Because you are solely responsible for your own income, you must have regular working hours. There is a reason most workplaces enforce a nine-to-five schedule ― it works ― but you can rearrange your days however you like as long as you have an extended period when you get work done. Only very rarely should you allow yourself to deviate from your schedule; if you make a habit of starting late or quitting early, you might find your bank account emptier than you expected.
Be Smart With Your Savings
At first, self-employment feels incredibly powerful ― and profitable. Because you are receiving the sum-total of profits for your work efforts, you might be tempted to believe that you are getting rich and overspend. Unfortunately, as a self-employed worker, you can’t devote all your income to shoes and ice cream; to sustain your profitability, you need to earmark a significant portion of your money for financial stability.
Self-employment provides less-reliable income than typical employment, so it is wise to be as financially stingy as possible.
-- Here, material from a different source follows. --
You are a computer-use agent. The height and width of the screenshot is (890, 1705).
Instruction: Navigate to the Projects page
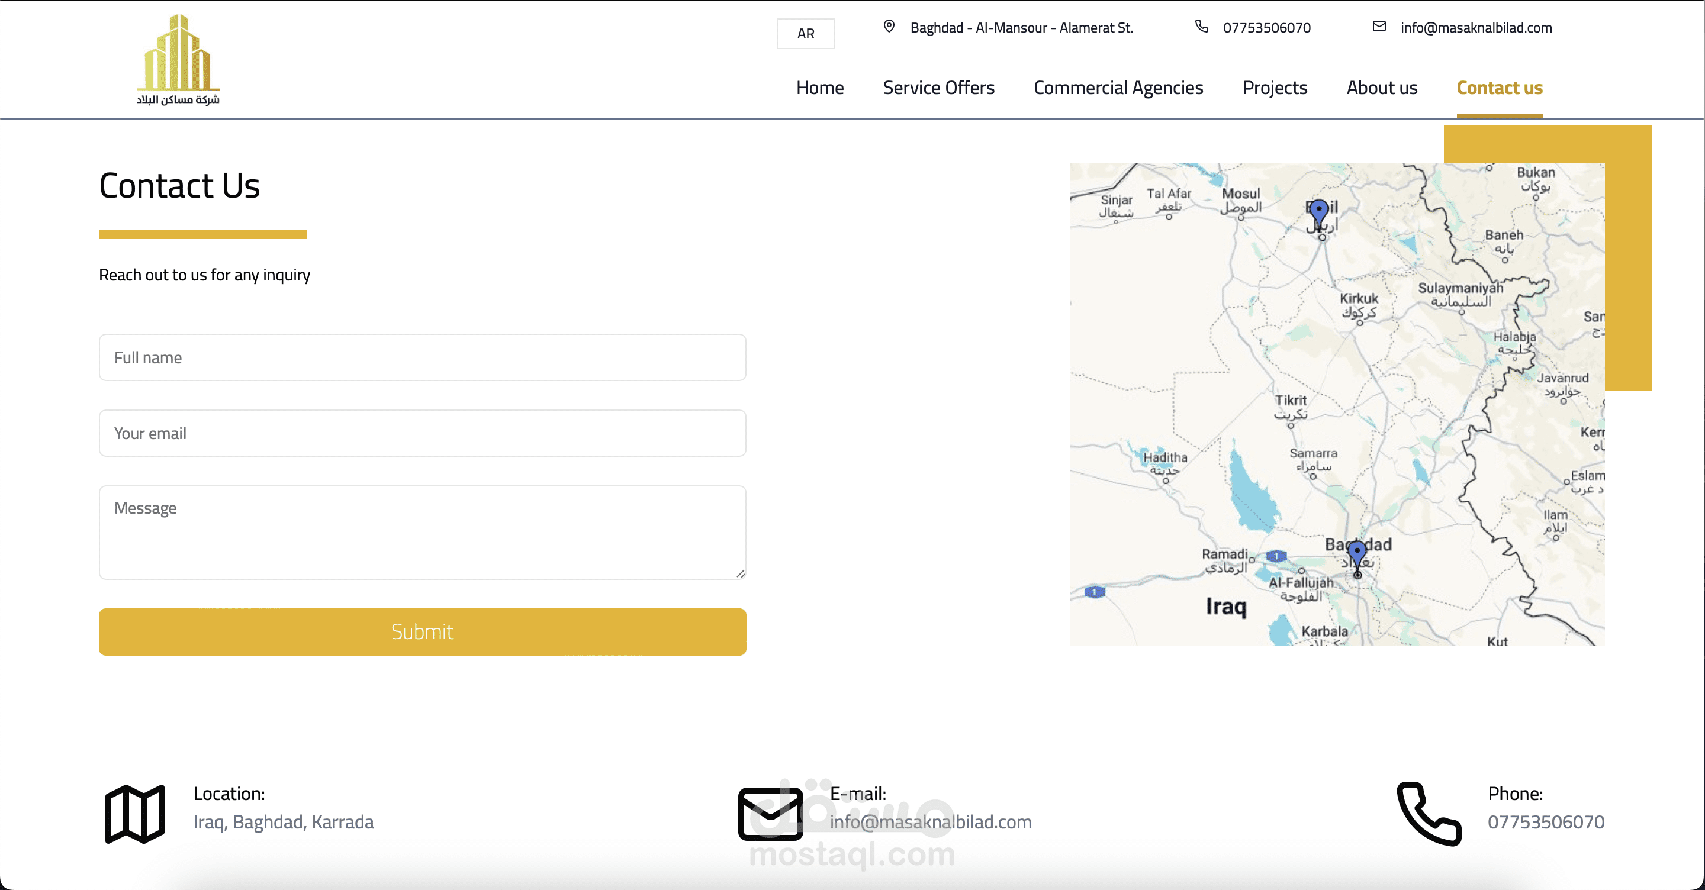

Before you spend a single dime, you should make a comprehensive budget that includes your living expenses, your annual taxes, responsible savings goals, and any funding you need for your work. If you are managing your money well, the periods of low income won’t be as punishing, and you will actually see the success accumulate in your savings accounts.
Be Precise With Your Payments
What your clients pay, you receive, which means it is of incredible importance that your clients understand your payment process. Invoicing is among the most common ways for self-employed workers to collect cash, and the vast majority of your potential clients are familiar and comfortable with the invoicing process. Still, you should follow unspoken invoicing rules, like being transparent with your payment terms and being descriptive with your invoiced charges.
Even when you are precise, you will inevitably have a few clients who take a long time to get around to paying. Unfortunately you don’t always have the luxury of waiting while lagging clients make their payments. In cases where money is needed without delay, many use invoice financing to sell their invoice to a third party that pays them a percentage of the invoice, minus fees, and then the rest once the client pays up.
Be Careful With Your Knowledge
No matter how you are employed, you generate personal income with one particular product: your knowledge. Doctors sell their medical expertise, farmers sell their proficiency with crops and livestock, and you sell whatever it is you know enough about to make money. For the self-employed, knowledge is an especially precious commodity, which means you must be extremely careful how you use it.
Self-employed women often suffer the challenge of loved ones asking for free services, but by giving away your expertise without payment, you are devaluing the work you do. You must respect your job enough to require compensation, no matter who asks for your help.
Be Committed to Your Dream
Finally, you have embarked on the journey of self-employment for a reason, and to find success, you must be committed to this career path. You might not see substantial profits for a few months (or even a few years) after you start, so self-employment is definitely not a job for those in-between jobs. However, if you know what you want to achieve with your self-employment, you can do amazing things, and you can see success.